なので、先程の例で、user.nameが追加されたか調べるには、以下のようにします。
export const userNameAdded = functions.firestore.ref('/version/1/user/{userID}').onUpdate(async event => {
const previousName = event.data.previous && data.previous.data().name
const currentName = event.data.data().name
if (!previousName && currentName) {
// user.nameが追加された
}
})
ちなみに、event.data.previous
は、onCreate等のタイミングではundefinedになるので、そのチェックを怠ると、 data.previous.data()
でエラーになります。
...やや大変なのと、これを毎回書くのはしんどいですよね。
event.data.data()
のあるkey(property)の変更があったかどうか判定する処理を作る
ということで、以下のような処理を準備して、event.data.data()
のあるプロパティに関して前後で値がどう変化したか見れるようにします。
import * as admin from 'firebase-admin'
import * as functions from 'firebase-functions'
import { DeltaDocumentSnapshot } from 'firebase-functions/lib/providers/firestore'
export enum ValueChangesResult {
none = 0,
new = 1,
updated = 2,
removed = 3
}
export class ValueChanges {
static for(key: string, data: DeltaDocumentSnapshot): ValueChangesResult {
const currentValue = data.data()[key]
const previousValue = data.previous && data.previous.data()[key]

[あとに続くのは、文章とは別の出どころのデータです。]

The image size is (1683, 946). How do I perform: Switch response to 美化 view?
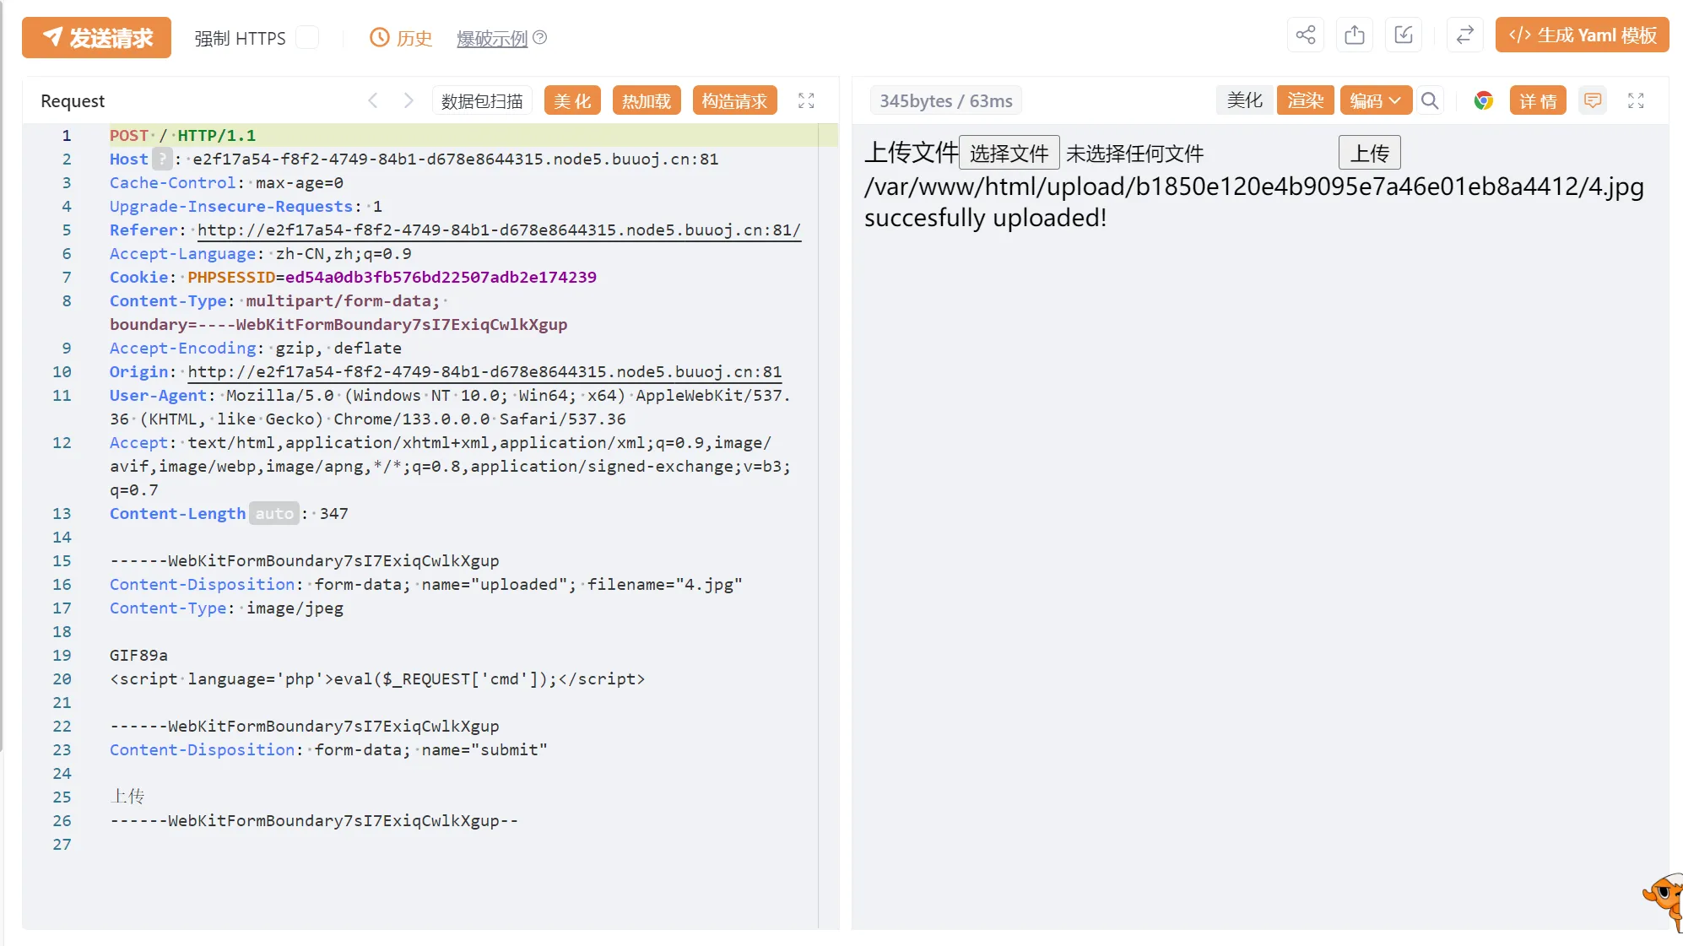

if (!previousValue && currentValue) {
return ValueChangesResult.new
}
if (previousValue && !currentValue) {
return ValueChangesResult.removed
}
if (currentValue === previousValue) {
return ValueChangesResult.none
} else {
return ValueChangesResult.updated
}
}
}
先程のコードを変更するとこのようになります.
export const userNameAdded = functions.firestore.ref('/version/1/user/{userID}').onUpdate(async event => {
if (ValueChanges.for('name', event.data) === ValueChangesResult.new) {
// user.nameが追加された
}
})
previousとcurrentの関係から、それぞれnone
,new
,updated
,removed
を判断します。
prev | current | (condition) | result |
---|---|---|---|
null | null | - | none |
null | some | - | new |
some | some | === | none |
some | some | !== | updated |
some | null | - | removed |
もう一つの解決策
これは設計次第になりますが、例えばname
を例に取った場合は、以下のようにuserドキュメントから更にコレクションとドキュメントを生やすという手段もあります。
export const userNameAdded = functions.firestore.ref('/version/1/user/{userID}/_name/{nameID}').onCreate(async event => {
const name = event.data.data().name
console.log(name)
})
こうすると、onCreateをトリガーに扱うことができるので、先程の方法より、関数の呼び出し数は減るのでだいぶマシにはなりそうです。
が、構造が深くなる問題もあるので、設計とコストとうまく見て判断したいところです。
この項についてよりベストプラクティスあるよって場合は是非教えてください。
まとめ
RealtimeDBとfirestoreでそこまで大きく変化することはないですが、DBとしての特性が変わることにより、一部扱いやすくなる/にくくなる部分がでてくるので、移行していくときには十分注意が必要かと思います。
まだまだ僕含め開発チームでも日々取り組んでいるところではあるので、また知見が得られましたらぼちぼち共有しようかなと思います。
余談
本当は以前firebase.yebisu#1で発表した内容をより深掘りして投稿しようかなと思いましたが、最近触ってるホカホカなネタをと思い舵切りしました。